Mr. Kim says the film shows the rebels "not as terrorists but as people who wanted to defend their country." Yes, they "were fiction," he says, "but I tried to venerate them so the 10 days of revolt were as close to the facts as possible."
The truth was terrible enough to deserve an accurate retelling, says Chi, sounding like critics of Oliver Stone's "Platoon," about Vietnam.
"The people of Kwangju will be embarrassed by so much divergence," he says. Other Koreans "will think it's what happened, and the younger generation may have a wrong understanding of history."
There is no doubt, though, of the brutality of the troops in an uprising that ended in scenes of clubbing, bayoneting, and shooting that reminds one of the slaughter on Tiananmen Square in Beijing after students took over the heart of the Chinese capital in 1989.
As I visited Kwangju while rebels held the city, a student in the governor's building asked to see my passport and logged in details before giving me a "press card" that I carried in my wallet for years. Another student, in fluent English, hurled imprecations against the regime's evils.
I had returned to Seoul, writing stories about the rebels' defiance, when the troops finished them off. When I went back to Kwangju just a few days later, pine coffins were strewn around the building. Older people, wearing dark suits and dresses, walked quietly among them, lifting up lids, looking for loved ones. I never again saw the people I had interviewed.
Surprisingly, the film avoids incantations against the Americans – indicative perhaps of decreasing anti-Americanism.

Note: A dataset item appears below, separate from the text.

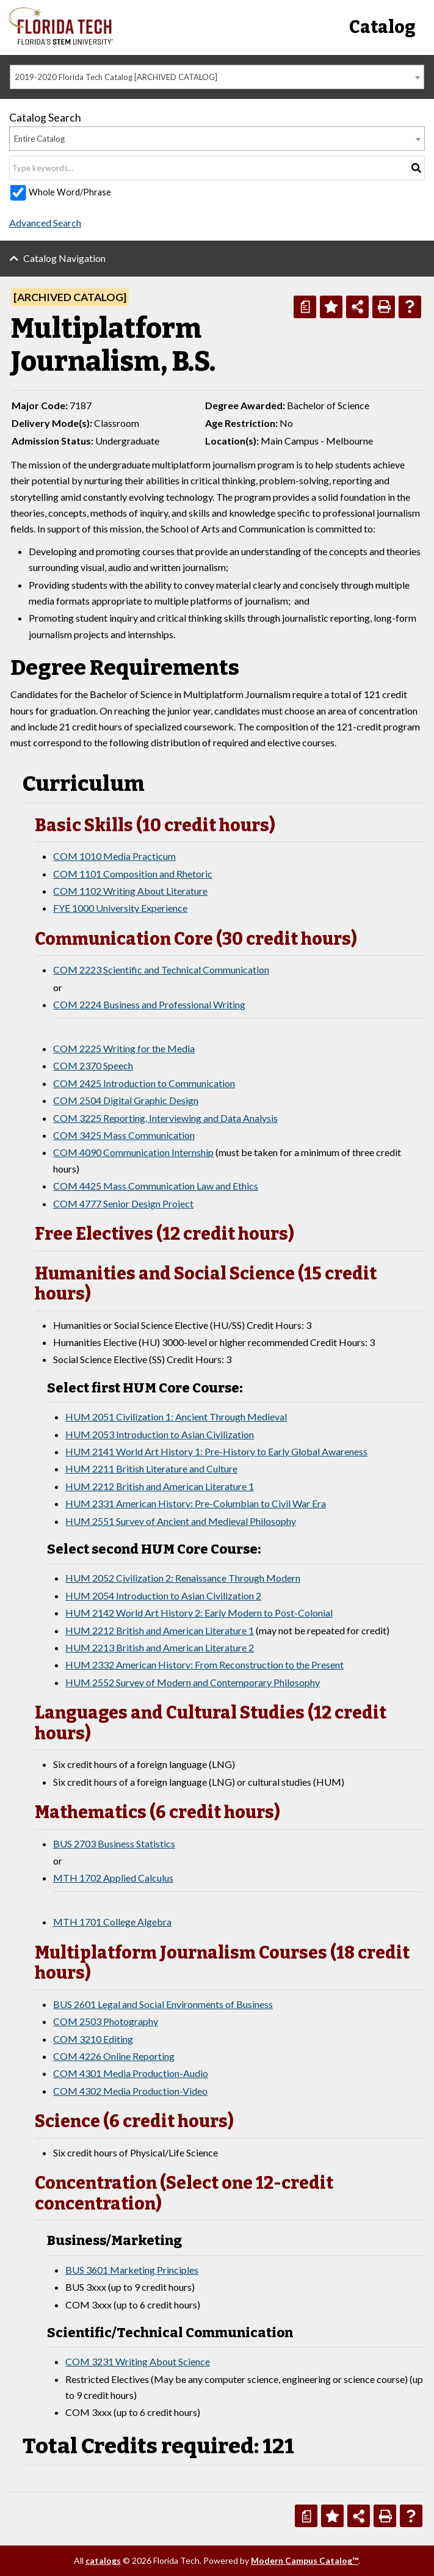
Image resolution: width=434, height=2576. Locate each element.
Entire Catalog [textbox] (39, 139)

"I'm sure the US has a lot of influence," says director Kim, "but I felt if I emphasized the US role, it would interrupt the flow of the film."
The film also avoids politics. There is no mention of Kim Dae Jung and little of Chun except as a distant figure from whom came word to snuff out revolt. News photos of the time record some of the clubbing and bodies of the victims.
Now the memory of victims lives on in rows of more than 200 gravesites by a monument on the edge of town. When I last visited, I was startled to find in the museum by the cemetery a blown-up photograph of myself in a clinic standing by a wounded rebel. I hadn't known about the picture until it showed up in a book.